I might do a more detailed review later on. Shortly I am expecting the ProdigalD and family. It is some time since we last saw them, and I am looking forward to seeing my newest granddaughter, who is now five months old, as well as big sister.

Sunday, February 07, 2010

No prizes for rambling

The last couple of weeks have allowed me to escape from the originally snow-bound prison, much more. We have even seen some sunshine, which has allowed us to reside in a fool’s paradise, since I hear that yet more snow is forecast in the coming week.

However, during the last couple of weeks, I have been to a regular meeting at Guildford Writers, during which I read a first draft of part of my latest story. The lack of enthusiasm sent me back to the drawing board, and I’ve rewritten it a further three times, each time allowing a day’s grace, to look at it afresh. I think it’s improved now, and will take it once again on this coming Tuesday, when the intrepid travellers returned from India (Irene and Jennifer) will hopefully be in attendance again, with tales of their holiday.

Other social events included a visit from bro-in-law, a visit to the OM’s aunt, last Sunday, and a wedding, yesterday, to Eltham Palace, not far from Greenwich, the childhood home of king Henry VIII, although, to quote from the website, all that remains of the vast original palace is the Great Hall, which is where the ceremony and dinner took place.

In the 1930s, the remains of
Eltham Palace were bought by the wealthy artistic couple Stephen and Virginia Courtauld, who designed and built a mansion in art deco style at the site that incorporated the Great Hall. We took a tour around the building, which added an extra dimension to the wedding of our young friends – the groom, known to us since he was a year old baby, just a month older than our daughter. We didn’t get to bed till past 1.00 a. m., so are somewhat shattered today.

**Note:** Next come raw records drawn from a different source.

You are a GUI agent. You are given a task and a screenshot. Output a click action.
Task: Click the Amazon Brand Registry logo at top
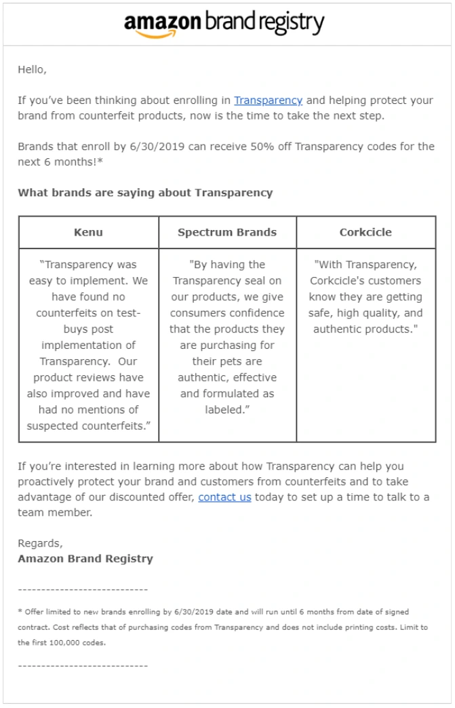click(224, 24)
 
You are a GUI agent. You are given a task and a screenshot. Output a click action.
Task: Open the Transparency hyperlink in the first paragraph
click(268, 100)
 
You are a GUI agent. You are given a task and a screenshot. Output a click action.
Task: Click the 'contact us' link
click(224, 497)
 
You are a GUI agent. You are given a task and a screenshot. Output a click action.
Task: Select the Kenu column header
click(89, 232)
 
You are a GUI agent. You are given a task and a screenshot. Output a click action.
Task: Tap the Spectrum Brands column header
click(227, 232)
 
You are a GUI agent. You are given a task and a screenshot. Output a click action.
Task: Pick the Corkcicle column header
click(365, 232)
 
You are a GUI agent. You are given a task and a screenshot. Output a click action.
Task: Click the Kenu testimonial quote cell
click(89, 345)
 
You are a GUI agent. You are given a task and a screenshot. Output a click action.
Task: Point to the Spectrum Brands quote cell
click(227, 337)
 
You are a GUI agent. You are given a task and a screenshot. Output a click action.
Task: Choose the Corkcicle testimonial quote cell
click(365, 297)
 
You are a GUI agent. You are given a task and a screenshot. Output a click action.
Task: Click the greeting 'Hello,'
click(32, 69)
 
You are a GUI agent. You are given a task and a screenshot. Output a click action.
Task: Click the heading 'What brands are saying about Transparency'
click(145, 193)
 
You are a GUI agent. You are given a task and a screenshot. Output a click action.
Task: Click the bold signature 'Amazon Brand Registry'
click(85, 559)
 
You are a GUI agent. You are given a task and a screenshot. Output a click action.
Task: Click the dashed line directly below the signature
click(83, 590)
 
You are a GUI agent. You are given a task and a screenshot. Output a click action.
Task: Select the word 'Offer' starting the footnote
click(34, 612)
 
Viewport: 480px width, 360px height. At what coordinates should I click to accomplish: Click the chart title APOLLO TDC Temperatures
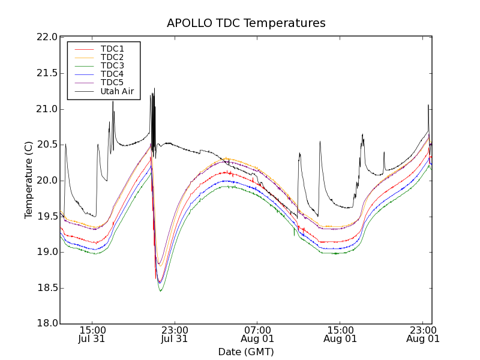click(246, 23)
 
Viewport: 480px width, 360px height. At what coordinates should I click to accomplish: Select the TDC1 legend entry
click(112, 49)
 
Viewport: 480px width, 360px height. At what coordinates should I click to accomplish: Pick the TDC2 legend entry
click(112, 57)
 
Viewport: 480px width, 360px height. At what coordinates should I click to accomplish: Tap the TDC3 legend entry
click(112, 65)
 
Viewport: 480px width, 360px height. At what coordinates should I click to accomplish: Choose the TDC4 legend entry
click(112, 74)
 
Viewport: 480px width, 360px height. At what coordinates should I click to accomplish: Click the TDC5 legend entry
click(112, 82)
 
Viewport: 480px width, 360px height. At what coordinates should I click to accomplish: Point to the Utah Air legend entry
click(116, 92)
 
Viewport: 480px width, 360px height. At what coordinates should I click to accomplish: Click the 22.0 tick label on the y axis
click(46, 37)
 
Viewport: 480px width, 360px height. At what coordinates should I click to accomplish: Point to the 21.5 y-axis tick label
click(46, 73)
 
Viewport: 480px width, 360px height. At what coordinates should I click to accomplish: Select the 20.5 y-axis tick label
click(46, 145)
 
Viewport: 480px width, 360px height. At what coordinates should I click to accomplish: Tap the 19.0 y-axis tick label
click(46, 252)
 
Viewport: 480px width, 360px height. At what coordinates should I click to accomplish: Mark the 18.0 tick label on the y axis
click(46, 323)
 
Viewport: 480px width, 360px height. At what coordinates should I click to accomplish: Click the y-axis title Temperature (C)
click(29, 180)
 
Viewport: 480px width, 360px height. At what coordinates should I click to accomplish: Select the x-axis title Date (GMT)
click(246, 352)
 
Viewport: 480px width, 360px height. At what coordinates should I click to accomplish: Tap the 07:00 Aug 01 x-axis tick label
click(257, 334)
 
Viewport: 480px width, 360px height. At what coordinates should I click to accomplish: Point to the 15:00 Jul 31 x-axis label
click(92, 334)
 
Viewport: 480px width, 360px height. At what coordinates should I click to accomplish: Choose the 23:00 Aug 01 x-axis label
click(423, 334)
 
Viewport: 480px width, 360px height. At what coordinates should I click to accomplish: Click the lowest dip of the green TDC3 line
click(160, 291)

With the other Goldenford members home again, we carried out a presentation at Bramley Library for one of their two reading circles, at which we were made very welcome, and were happy to sell copies of our books to them. Because two meetings had to be condensed into one, as a previous one had been postponed because of the January weather, we kept our talk to a mere ten minutes each, and in this were far more restrained than the host, groom and others during the wedding speeches. Speeches, like articles, I feel, should be edited and all ramblings excluded. We have another Bramley talk in a few weeks, though we may be a little more self indulgent, with another five minutes each, to play with.

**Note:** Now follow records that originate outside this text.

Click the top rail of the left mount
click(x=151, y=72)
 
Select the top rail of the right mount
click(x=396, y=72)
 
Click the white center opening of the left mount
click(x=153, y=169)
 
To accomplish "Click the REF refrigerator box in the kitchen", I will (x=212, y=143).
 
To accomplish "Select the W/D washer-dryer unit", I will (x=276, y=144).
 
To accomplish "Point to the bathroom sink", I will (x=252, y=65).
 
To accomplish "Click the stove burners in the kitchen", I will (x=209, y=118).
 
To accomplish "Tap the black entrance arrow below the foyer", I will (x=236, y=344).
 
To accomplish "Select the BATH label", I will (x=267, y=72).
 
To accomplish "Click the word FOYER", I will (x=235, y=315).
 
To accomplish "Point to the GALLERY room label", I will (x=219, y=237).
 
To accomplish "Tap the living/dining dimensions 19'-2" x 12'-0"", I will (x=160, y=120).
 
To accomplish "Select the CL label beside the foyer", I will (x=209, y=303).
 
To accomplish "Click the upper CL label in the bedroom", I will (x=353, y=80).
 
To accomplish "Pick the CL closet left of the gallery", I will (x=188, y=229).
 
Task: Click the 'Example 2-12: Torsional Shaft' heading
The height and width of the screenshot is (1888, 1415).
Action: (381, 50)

My copy of Writers’ News arrived during the week, with a piece about Irene, in it, and also a surprise for me, in that a letter I sent, criticising the way Amazon deals with small and mid-list publishers, was their ‘Star Letter’. I look forward to receiving from the a copy of Writers’ Market 2010, as my prize. Needless to say, it was carefully written and reread before being sent off. Spontaneity doesn’t always win prizes.